What would happen if, every 50 years, the economy gave everyone a fresh start—land returned, debts erased, and the playing field leveled?
This isn’t utopian fantasy. It’s the biblical concept of Jubilee, a radical social and economic system outlined in Leviticus 25. Every 50th year, God commanded Israel to return land to its original owners, free indentured servants, and forgive debts. Jubilee wasn’t about erasing hard work or punishing success; it was about preventing generational poverty and systemic wealth accumulation that left the poor perpetually stuck.
Contrast that with today’s reality. Around the world, especially in advanced economies, inheritance—not effort—is becoming the key driver of wealth. People are passing down property and capital in staggering amounts. In 2023 alone, people in wealthy countries stood to inherit about $6 trillion, around 10% of total GDP. In France and Germany, inheritance flows have doubled or tripled since the 1960s and 1970s.
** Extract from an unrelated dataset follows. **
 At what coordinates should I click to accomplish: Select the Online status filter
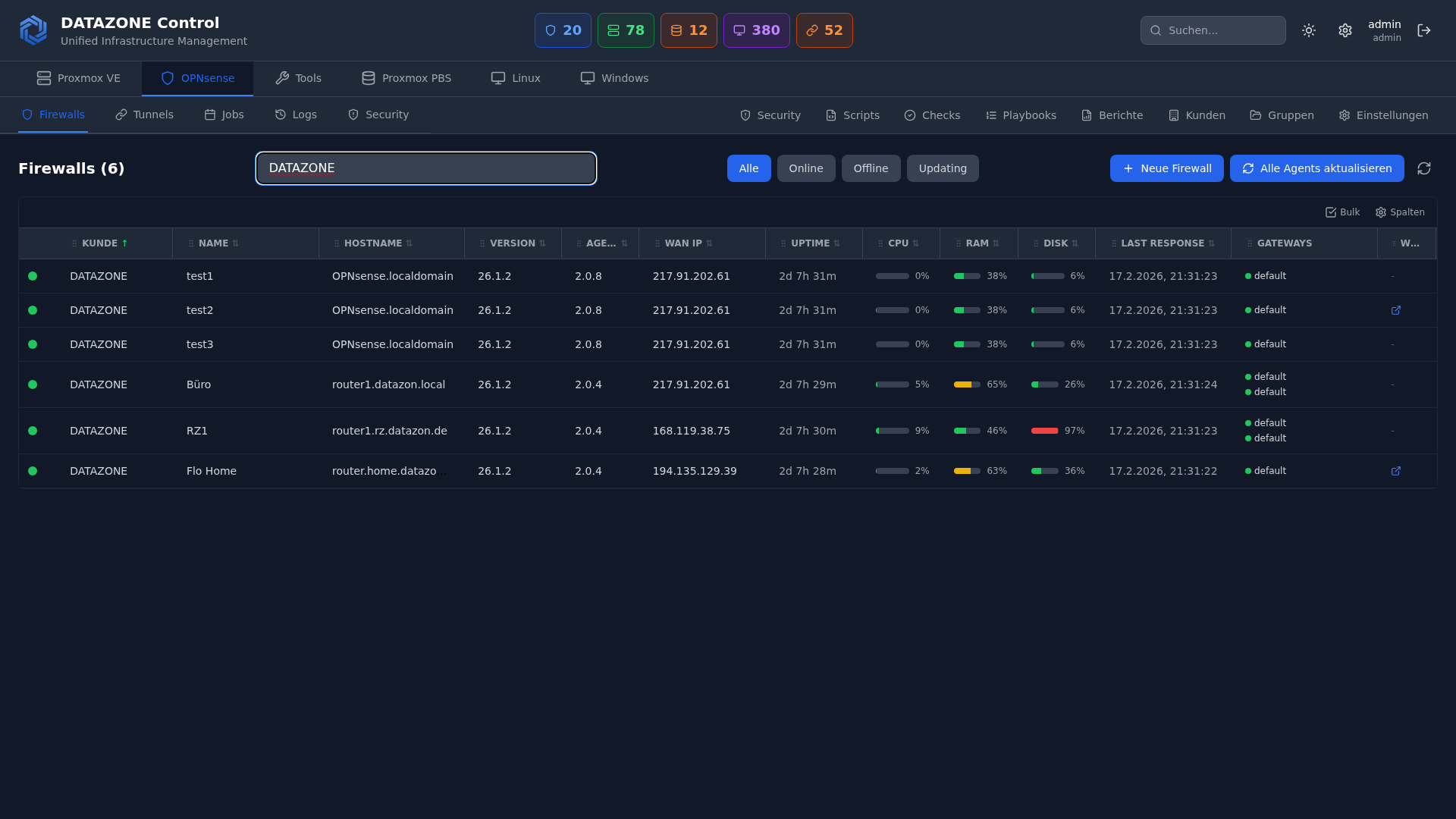click(x=806, y=168)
This rise of “inheritocracy” is troubling. It's not just billionaires who benefit. In cities like London and New York, even modest estates can be worth hundreds of thousands, passed down to children who are already advantaged. Meanwhile, high earners without inheritance find themselves unable to afford homes, no matter how hard they work. The result? A rentier class grows richer, while others fall behind—not for lack of effort, but for lack of family wealth.
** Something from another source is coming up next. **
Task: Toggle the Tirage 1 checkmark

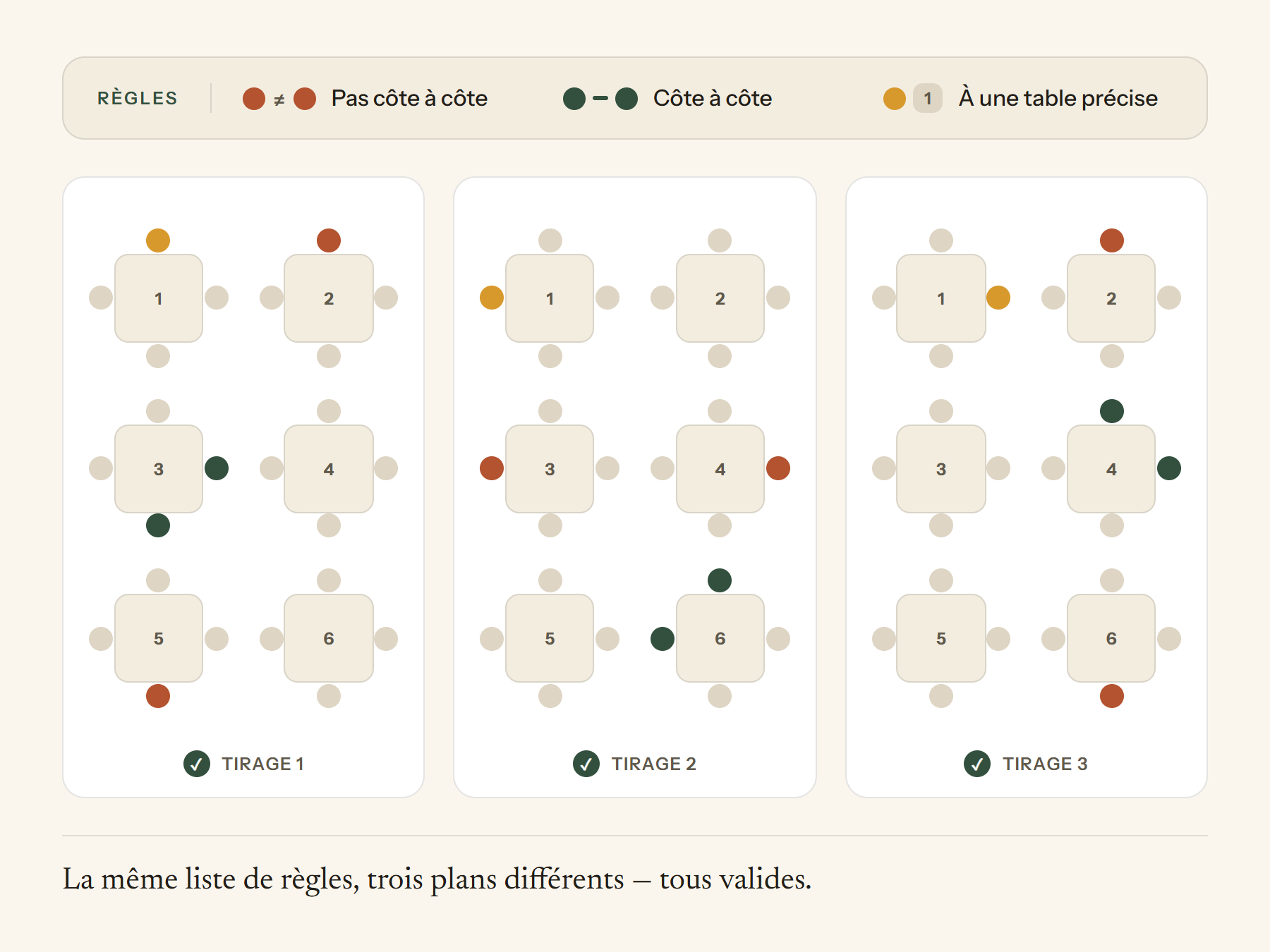Action: tap(197, 764)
Jubilee, on the other hand, envisioned a society where no one could permanently monopolize wealth. Every generation had a chance to begin again, free from the crushing weight of debt or the unfair advantage of birthright. It disrupted the slow grind of inequality and reminded Israel that the land—and all wealth—ultimately belonged to God: “the land must not be sold permanently, because the land is mine and you reside in my land as foreigners and strangers” (Leviticus 25:23).
The New Testament echoes this ethic of economic compassion. Jesus opens his public ministry by proclaiming “good news to the poor” and “freedom for the oppressed” (Luke 4:18), invoking the language of Jubilee. The early church embodied these values too, sharing possessions so that “there were no needy persons among them” (Acts 4:34). Stewardship, not hoarding, was the model. Which system reflects God’s heart? A society where wealth piles up in family dynasties, or one that regularly resets the balance to give everyone a fair shot? Today’s inheritance-driven reality is drifting toward a world where the rich get richer and the poor get left behind. Jubilee, while ancient, offers a prophetic alternative.
The question isn’t whether we can replicate Jubilee exactly—but whether we’re willing to challenge a system that rewards birthright over effort. What would it look like to build an economy that values justice, generosity, and shared flourishing?
Maybe it’s time to rediscover the wisdom of Jubilee—and to ask: "What it would take to press 'reset’ in our own world?"